*** Dataset records Section Begins ***
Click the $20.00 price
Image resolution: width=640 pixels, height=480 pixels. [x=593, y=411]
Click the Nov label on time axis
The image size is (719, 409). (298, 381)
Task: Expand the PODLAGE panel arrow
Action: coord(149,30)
*** Dataset records Section Ends ***
*** Dataset records Section Begins ***
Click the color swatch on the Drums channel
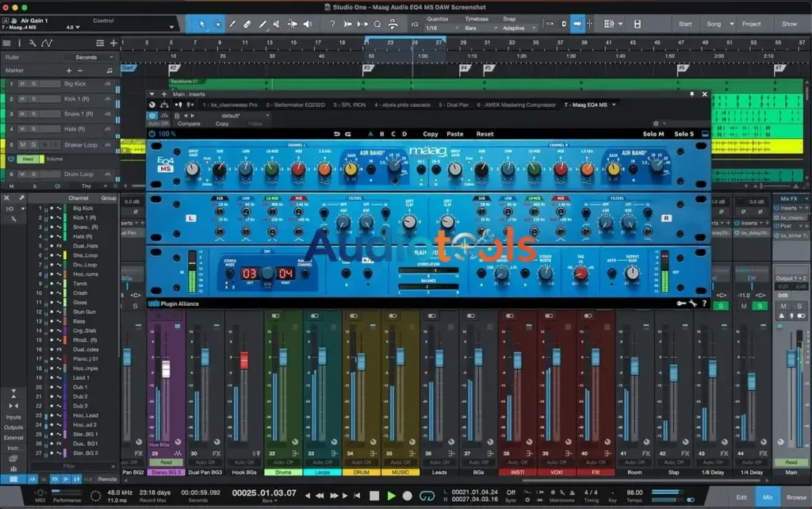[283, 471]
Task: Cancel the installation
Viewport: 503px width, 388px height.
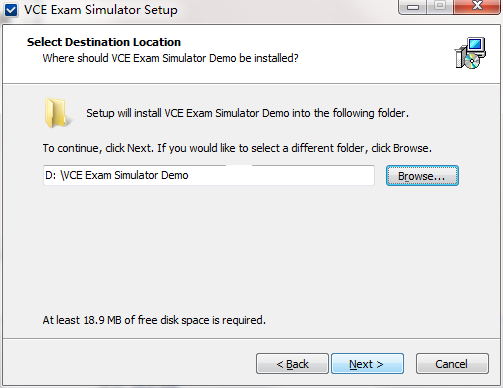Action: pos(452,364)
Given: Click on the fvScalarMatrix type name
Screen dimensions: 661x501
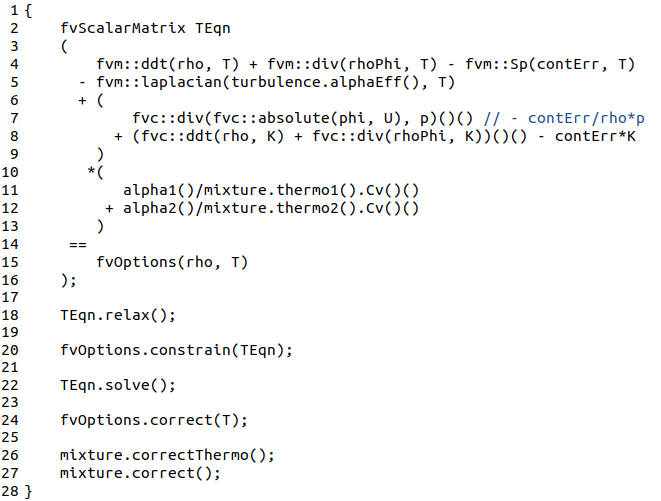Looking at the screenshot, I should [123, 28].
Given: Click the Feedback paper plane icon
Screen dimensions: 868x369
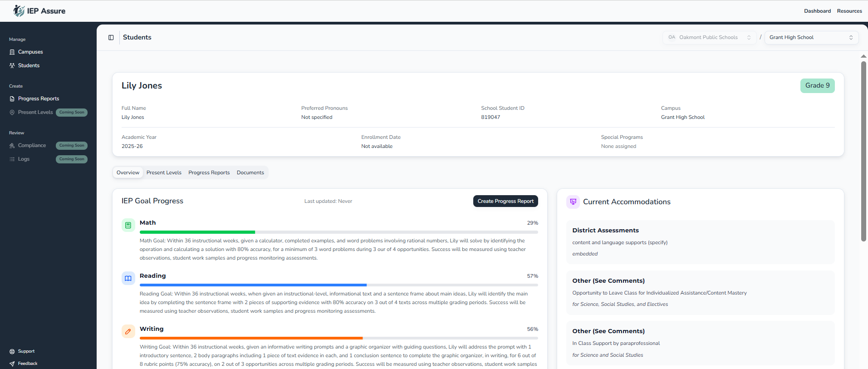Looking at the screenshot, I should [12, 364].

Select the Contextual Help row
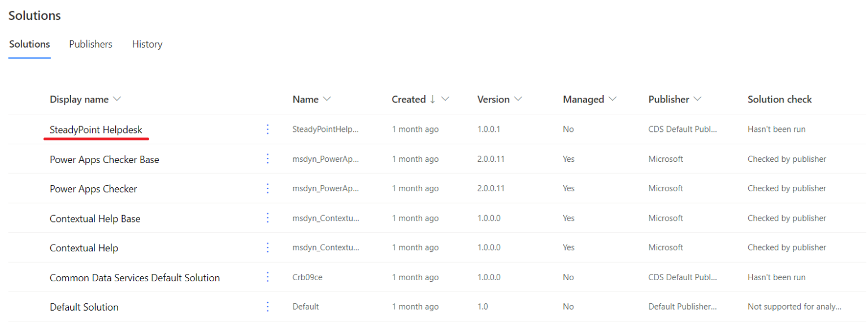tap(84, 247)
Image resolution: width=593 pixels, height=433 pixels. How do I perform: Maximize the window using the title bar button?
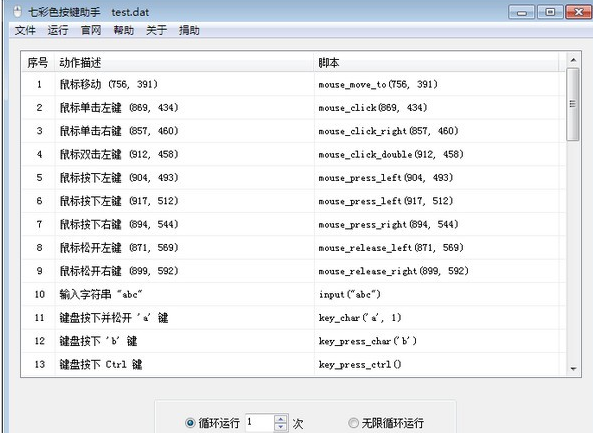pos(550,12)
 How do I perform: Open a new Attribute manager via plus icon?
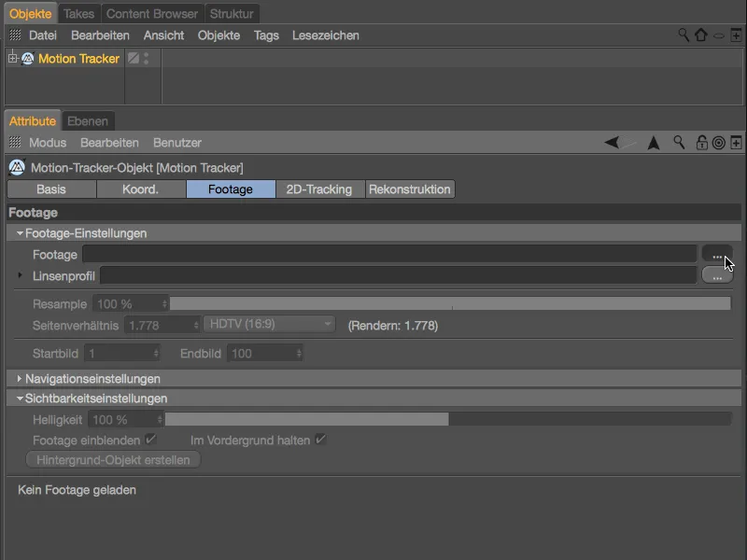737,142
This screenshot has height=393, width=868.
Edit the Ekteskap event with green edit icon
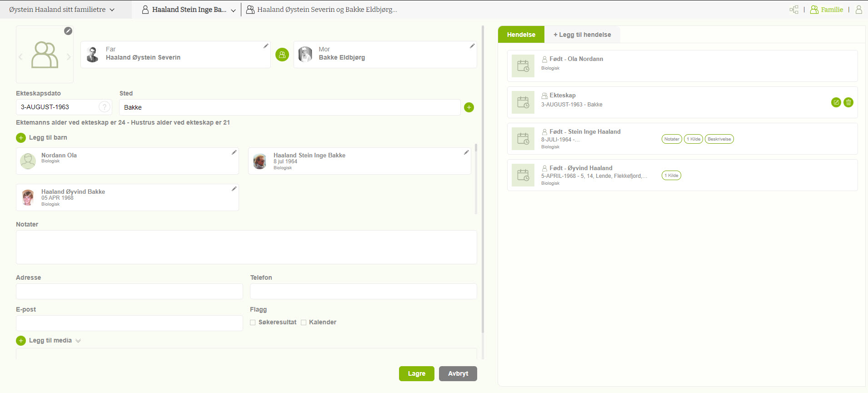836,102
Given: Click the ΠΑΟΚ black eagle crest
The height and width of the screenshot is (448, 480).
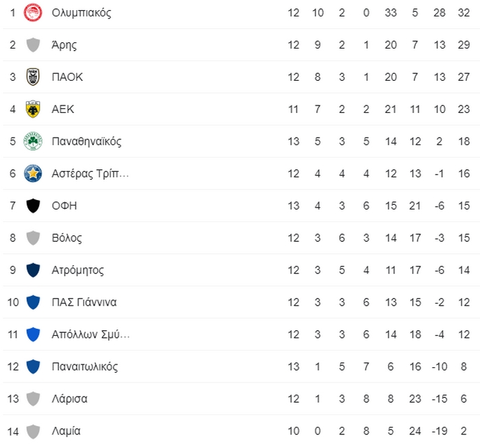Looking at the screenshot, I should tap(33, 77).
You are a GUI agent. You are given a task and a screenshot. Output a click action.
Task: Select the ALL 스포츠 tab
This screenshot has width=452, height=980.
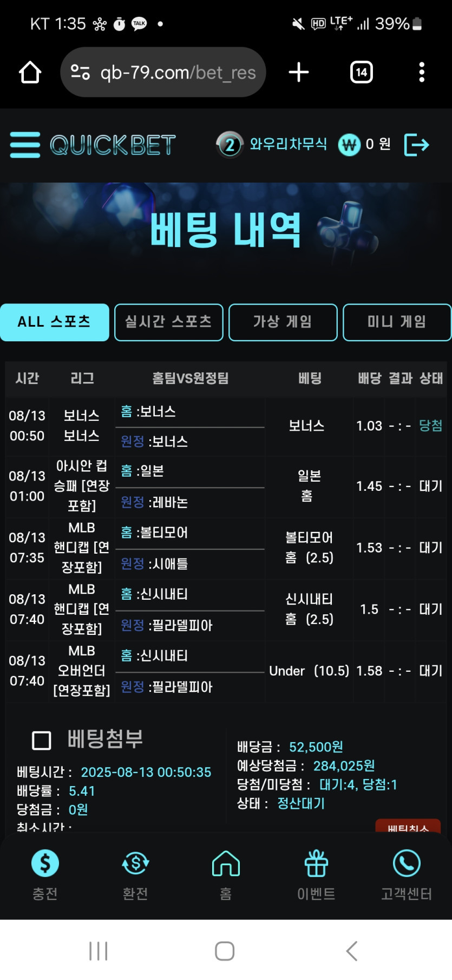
*** Dataset records Section Ends ***
- Task objective -
Scan the listing and report each line where the word "This" shows up.

- Solved problem -
This screenshot has height=393, width=868.
This screenshot has width=452, height=980.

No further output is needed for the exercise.